Oyunda da Mebrure Hanım eskiyi temsil ederken Nebahat yeniyi temsil eder. Fakat yeniyi temsil eden Nebahat kadın-erkek eşitliğini, eşiyle yaptığı evlilik sözleşmesini bahane ederek çoğu vakit işine geldiği gibi yorumlar. Ve bir kadının yapması gereken şeyleri de eşine yüklemeye çalışır. Maddi bağımsızlığı ileri sürerek istediği gibi hareket etme, giyim kuşam, gezme konularında bunun en doğal hakkı olduğunu düşünen Nebahat’in bir kadından çok bir anne yükümlülüğü ile yapması gerekenleri de eşine yıkması, onun eşitlik perdesi altına sığınarak yapmış olduğu bencilliği gösterir. Nitekim bunu da çocuğunun ölümüyle öder.

 

Mebrure Hanım’ın şu sözleri de oyunun önemli noktalarından birine temas eder: “Tabii değil mi ya? Kadın erkekleşince erkeğin de kadınlaşması gerekiyor”

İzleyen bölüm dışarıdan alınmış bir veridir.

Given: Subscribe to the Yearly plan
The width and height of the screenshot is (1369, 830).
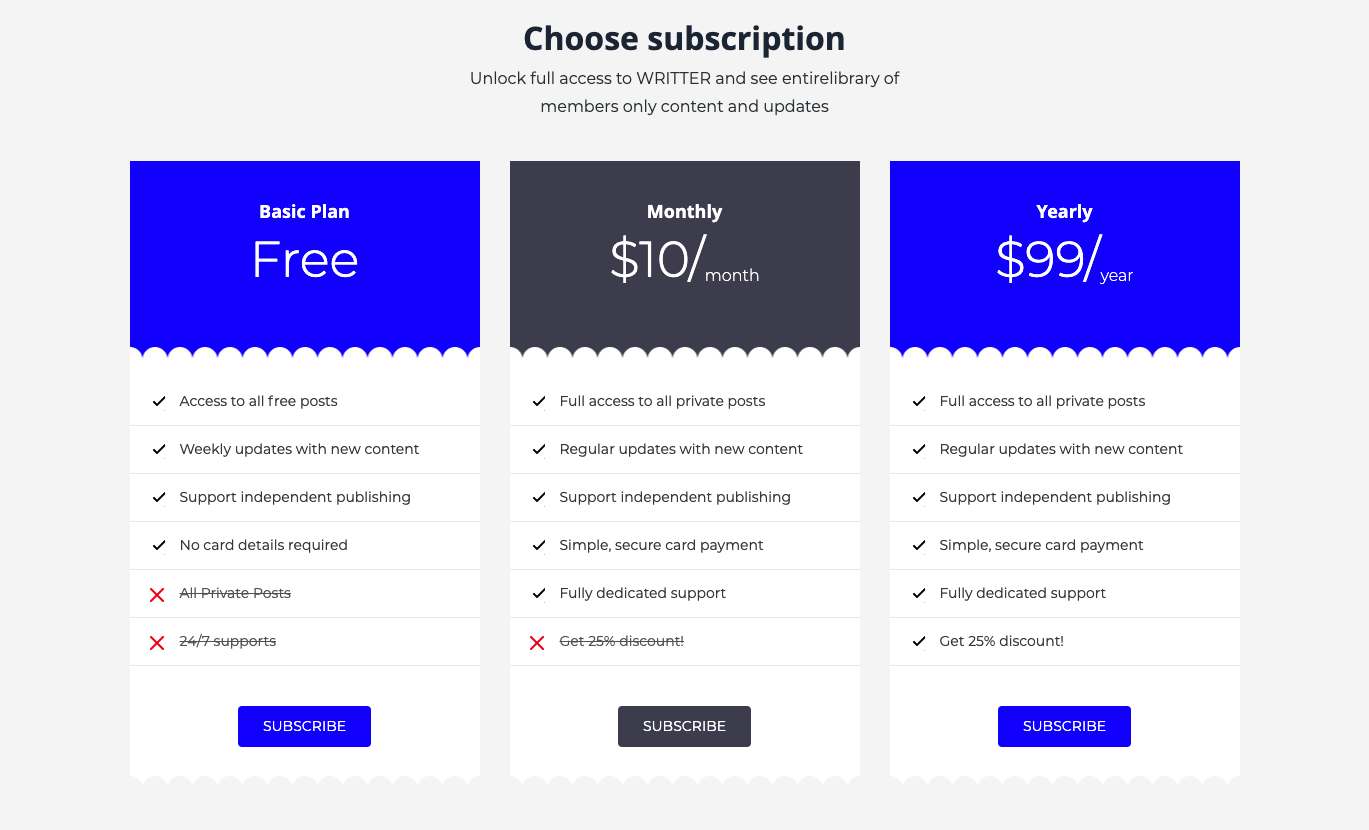Looking at the screenshot, I should coord(1064,726).
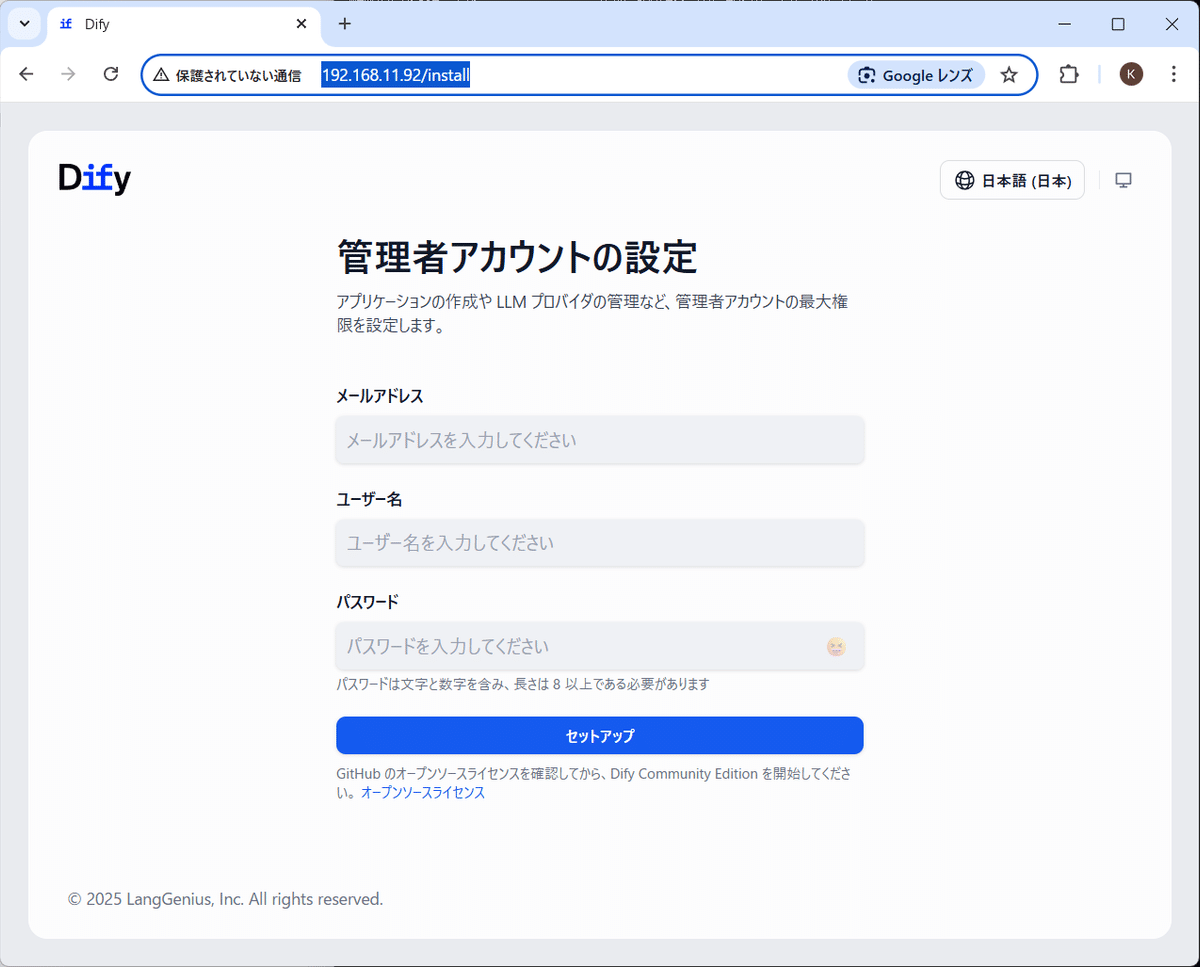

Zaman içerisinde Ali Tevfik Bey aile içerisindeki bozulmayı şu sözlerle ifade eder: “Ne analık ağırbaşlılığı ne de evlatlık saygısı kaldı. Baba önünde anaya el kaldırmak... Dışın ahlak bozukluğunu ayıplarken ailemizin bu kadar çürüdüğünü aklıma getirmemiştim”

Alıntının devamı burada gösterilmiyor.